▶ Source text:
◆ ◆ ◆
Yes, I realize there are other contenders for best "sci fi" film. Kubrick's 2001: A Space Odyssey is a great film; no doubt. And the Russian version of Solaris from the 1970s is another masterwork (and an unacknowledged well-spring of ideas for many American films and television programs). And sure, there will be those folks who champion Blade Runner (1982), or The Matrix (1999), or even Star Wars (1977). But the purpose of this post is not to argue for these films; or for that matter to put them down; rather it is to laud Planet of the Apes for what it remains almost forty years after its theatrical release: a remarkable and visually-accomplished text that functions (and excels) on a variety of thematic and narrative levels simultaneously.
Now, mind you, I'm not writing about the 2001 abomination, the re-imagination of Planet of the Apes directed by Tim Burton. No. I'm talking about the first film adaptation of the Pierre Boulle novel, Monkey Planet. The one that starred Charlton Heston, Maurice Evans, Linda Harrison, Kim Hunter and Roddy McDowall and spawned four sequels, a TV program and an animated series. We're clear on that point, right? Okay, let's move on.
Let's re-cap the film's plot, in case you haven't watched the film recently. A spaceship carrying four human astronauts crashes on a mysterious planet after several months in deep space. The three surviving astronauts, Taylor (Charlton Heston), Dodge and Landon, believe they have traveled 300 light years from Earth, to somewhere in the constellation Orion. They also check their ship's chronometer and learn that Dr. Hasslein's theory of time travel at light speed is correct. Although they left Earth in 1972, their chronometer verifies that it is now November 25, 3978.
The humans brave an arid, seemingly endless desert as they leave the dead lake where their ship crashed, and soon discover that humans also exist on this world. But that they're mute savages...unevolved and unsophisticated.
◆ ◆ ◆
▶ Raw records:

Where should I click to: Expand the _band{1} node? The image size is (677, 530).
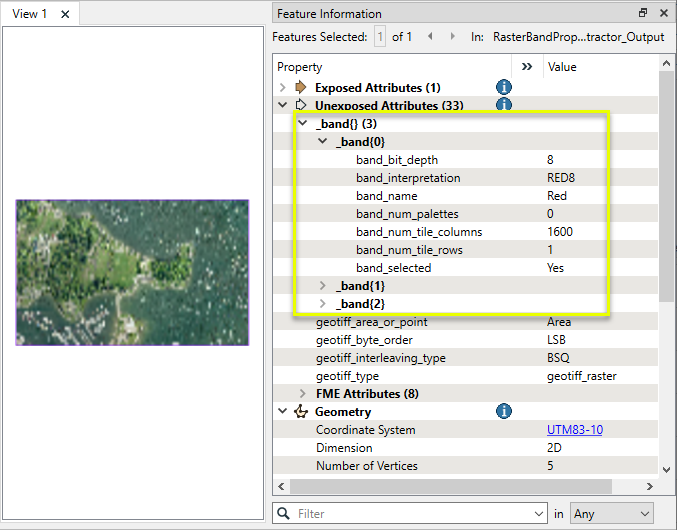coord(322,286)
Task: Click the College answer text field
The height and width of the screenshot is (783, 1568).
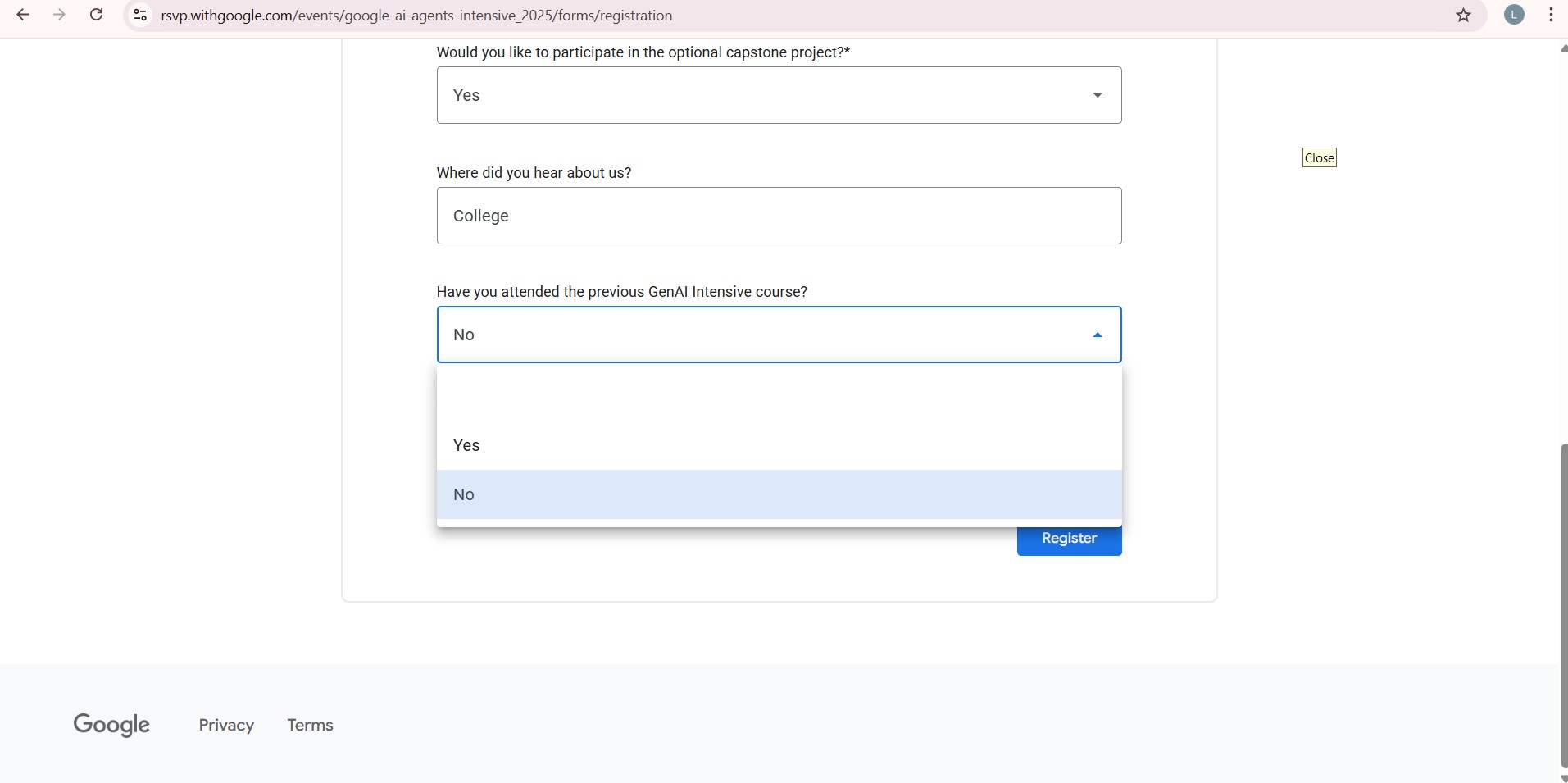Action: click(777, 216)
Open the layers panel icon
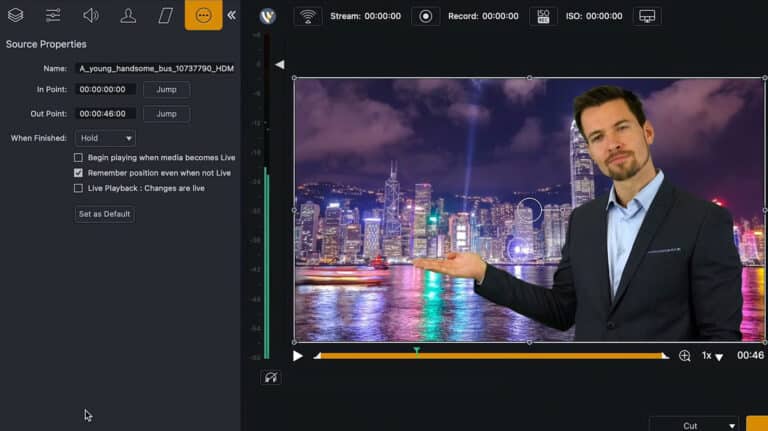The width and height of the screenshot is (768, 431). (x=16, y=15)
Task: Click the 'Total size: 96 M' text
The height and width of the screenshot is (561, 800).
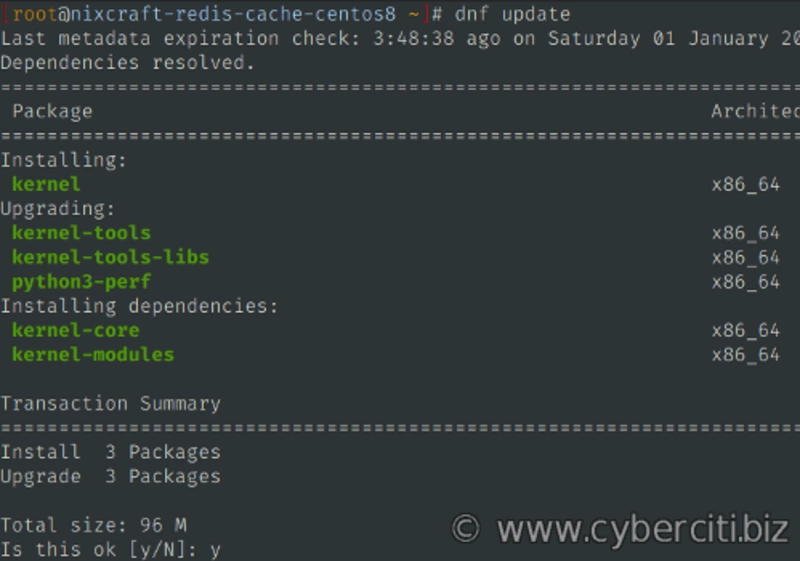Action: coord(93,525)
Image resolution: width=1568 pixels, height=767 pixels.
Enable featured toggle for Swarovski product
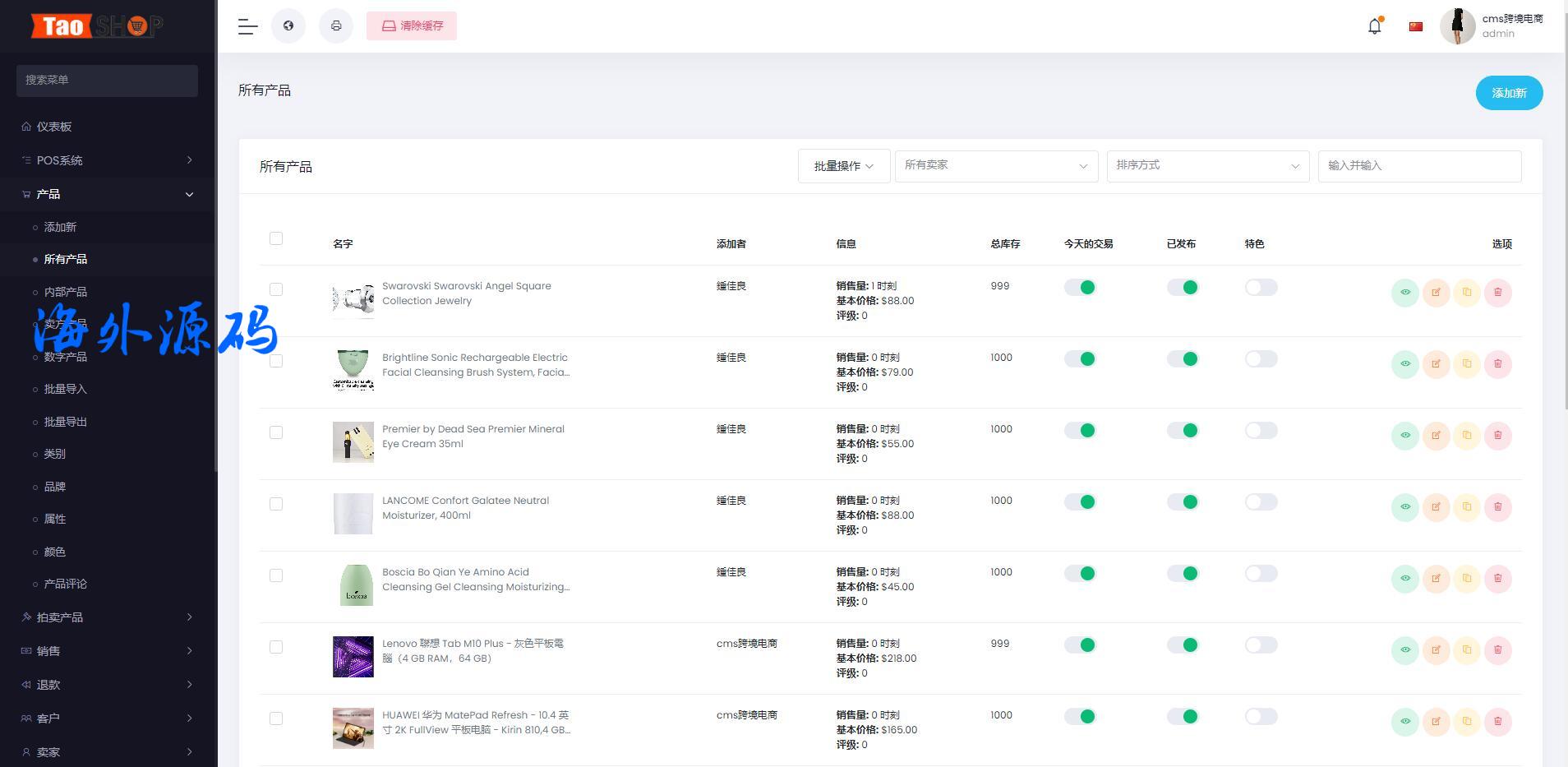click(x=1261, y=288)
◆ ◆ ◆
▶ Tasks for this exercise:
(1) In the Planet of the Apes review, what date does the astronauts' chronometer show after the crash?
(2) Pick up the Planet of the Apes review after its last sentence and carry it forward.
The lines have no connection to the text.

▶ Results for each task:
(1) November 25, 3978.

(2)
Then comes the real shocker: the planet is ruled by intelligent, civilized simians...apes! The astronauts lose track of one another in a ferocious hunt of the savage humans (a tense, sustained action set-piece), and Taylor ends up in Ape City as a ward of a chimpanzee scientist, Dr. Zira (Kim Hunter), an expert in human behavior. She and her fiancee Cornelius (Roddy McDowall), a chimp archaeologist, soon learn that Taylor - unlike all the other humans they have encountered - can speak; can reason. They defend this specimen (whom they term "Bright Eyes") from Dr. Zaius (Evans), a self-righteous orangutan administrator who serves as both Minister of Science and Chief Defender of the Faith. Zaius, as it turns out, has very good reason to despise humans, and to fear Taylor.
Taylor and a savage (but sexy...) consort, Nova (Linda Harrison), flee Ape City with the aid of Zira and Cornelius (who have been accused of heresy for defending the human and advancing the "insidious" theory known as evolution), and head back to the Forbidden Zone to seek the truth of Taylor's heritage. The apes believe he is a missing link between primitive man and civilized ape, but Taylor wants to show them his spaceship to confirm his story of having arrived from another planet. Finally, as the ocean tides endlessly beat against a rocky shore, Taylor comes face to face with mankind's destiny. A strange rusted statue jutting out of rock and sand is mankind's ultimate epitaph...and Taylor's evidence that he has - finally - returned home. In the sand he sees it. The Statue of Liberty. "You finally did it!" He exclaims, pounding the sand at his feet. "You blew it up! You maniacs...God damn you all to Hell!"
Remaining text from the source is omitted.